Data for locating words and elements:
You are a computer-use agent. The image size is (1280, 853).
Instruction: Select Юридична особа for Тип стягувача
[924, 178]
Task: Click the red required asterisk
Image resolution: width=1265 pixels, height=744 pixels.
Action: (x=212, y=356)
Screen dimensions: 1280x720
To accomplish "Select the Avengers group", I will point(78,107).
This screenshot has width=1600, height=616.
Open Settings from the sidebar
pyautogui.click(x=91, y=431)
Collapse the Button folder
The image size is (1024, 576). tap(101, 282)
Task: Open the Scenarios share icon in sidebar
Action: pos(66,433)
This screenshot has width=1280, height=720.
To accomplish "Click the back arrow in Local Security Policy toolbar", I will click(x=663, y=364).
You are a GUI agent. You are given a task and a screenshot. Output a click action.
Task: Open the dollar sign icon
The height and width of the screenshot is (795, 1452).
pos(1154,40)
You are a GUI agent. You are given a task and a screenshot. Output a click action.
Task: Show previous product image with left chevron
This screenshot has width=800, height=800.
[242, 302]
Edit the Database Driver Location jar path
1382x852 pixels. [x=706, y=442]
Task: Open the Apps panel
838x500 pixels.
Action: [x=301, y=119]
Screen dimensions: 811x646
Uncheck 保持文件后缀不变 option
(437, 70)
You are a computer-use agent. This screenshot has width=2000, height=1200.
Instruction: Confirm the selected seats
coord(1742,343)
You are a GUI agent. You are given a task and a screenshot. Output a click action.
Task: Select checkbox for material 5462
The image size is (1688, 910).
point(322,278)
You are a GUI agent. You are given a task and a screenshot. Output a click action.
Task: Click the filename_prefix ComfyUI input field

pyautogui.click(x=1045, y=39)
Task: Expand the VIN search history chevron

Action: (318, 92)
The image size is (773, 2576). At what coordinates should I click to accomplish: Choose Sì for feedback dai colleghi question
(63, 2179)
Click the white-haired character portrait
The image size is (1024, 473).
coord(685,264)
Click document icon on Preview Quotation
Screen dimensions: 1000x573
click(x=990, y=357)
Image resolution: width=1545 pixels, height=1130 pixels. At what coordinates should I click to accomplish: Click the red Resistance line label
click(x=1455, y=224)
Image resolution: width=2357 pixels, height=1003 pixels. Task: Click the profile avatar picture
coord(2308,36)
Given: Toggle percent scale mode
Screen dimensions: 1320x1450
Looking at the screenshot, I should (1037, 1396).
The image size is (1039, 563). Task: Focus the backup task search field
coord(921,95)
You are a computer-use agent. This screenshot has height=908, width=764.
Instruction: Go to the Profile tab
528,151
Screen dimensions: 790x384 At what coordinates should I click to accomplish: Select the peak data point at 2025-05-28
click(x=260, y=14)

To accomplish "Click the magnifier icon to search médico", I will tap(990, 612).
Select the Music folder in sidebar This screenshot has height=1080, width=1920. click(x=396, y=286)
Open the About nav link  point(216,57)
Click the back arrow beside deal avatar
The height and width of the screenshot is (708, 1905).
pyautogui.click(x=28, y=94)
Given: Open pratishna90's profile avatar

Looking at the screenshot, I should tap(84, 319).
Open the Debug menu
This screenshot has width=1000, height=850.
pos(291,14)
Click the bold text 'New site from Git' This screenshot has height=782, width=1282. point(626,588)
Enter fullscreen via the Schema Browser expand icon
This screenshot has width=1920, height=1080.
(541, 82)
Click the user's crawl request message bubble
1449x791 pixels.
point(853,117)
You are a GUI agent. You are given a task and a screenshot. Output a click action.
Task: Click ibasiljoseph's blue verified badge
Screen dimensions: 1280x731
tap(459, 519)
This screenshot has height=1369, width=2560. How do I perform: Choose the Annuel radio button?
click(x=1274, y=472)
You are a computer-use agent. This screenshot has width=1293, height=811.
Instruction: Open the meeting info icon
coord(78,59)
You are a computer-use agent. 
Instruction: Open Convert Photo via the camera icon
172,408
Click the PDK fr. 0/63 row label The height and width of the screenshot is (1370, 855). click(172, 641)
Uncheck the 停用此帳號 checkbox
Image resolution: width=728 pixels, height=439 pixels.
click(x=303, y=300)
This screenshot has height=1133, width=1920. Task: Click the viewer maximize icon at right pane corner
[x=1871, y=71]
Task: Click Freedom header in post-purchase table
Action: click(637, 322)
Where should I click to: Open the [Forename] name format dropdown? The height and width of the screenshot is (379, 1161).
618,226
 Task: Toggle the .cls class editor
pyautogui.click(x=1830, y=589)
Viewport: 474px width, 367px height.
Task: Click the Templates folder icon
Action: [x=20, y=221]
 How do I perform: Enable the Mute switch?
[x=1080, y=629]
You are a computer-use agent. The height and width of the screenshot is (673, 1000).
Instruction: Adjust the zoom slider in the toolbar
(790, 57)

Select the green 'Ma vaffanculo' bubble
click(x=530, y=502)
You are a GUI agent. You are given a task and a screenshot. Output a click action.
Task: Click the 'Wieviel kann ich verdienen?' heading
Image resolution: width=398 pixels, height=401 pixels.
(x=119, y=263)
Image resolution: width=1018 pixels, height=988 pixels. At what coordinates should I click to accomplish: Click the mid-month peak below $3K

▶ **Task to complete**
In the records above, copy out unchanged the lines from the one with "Task: Toggle the .cls class editor" up to and including the one with "[x=1080, y=629]".

▶ **Result for this task**
 Task: Toggle the .cls class editor
pyautogui.click(x=1830, y=589)
Viewport: 474px width, 367px height.
Task: Click the Templates folder icon
Action: [x=20, y=221]
 How do I perform: Enable the Mute switch?
[x=1080, y=629]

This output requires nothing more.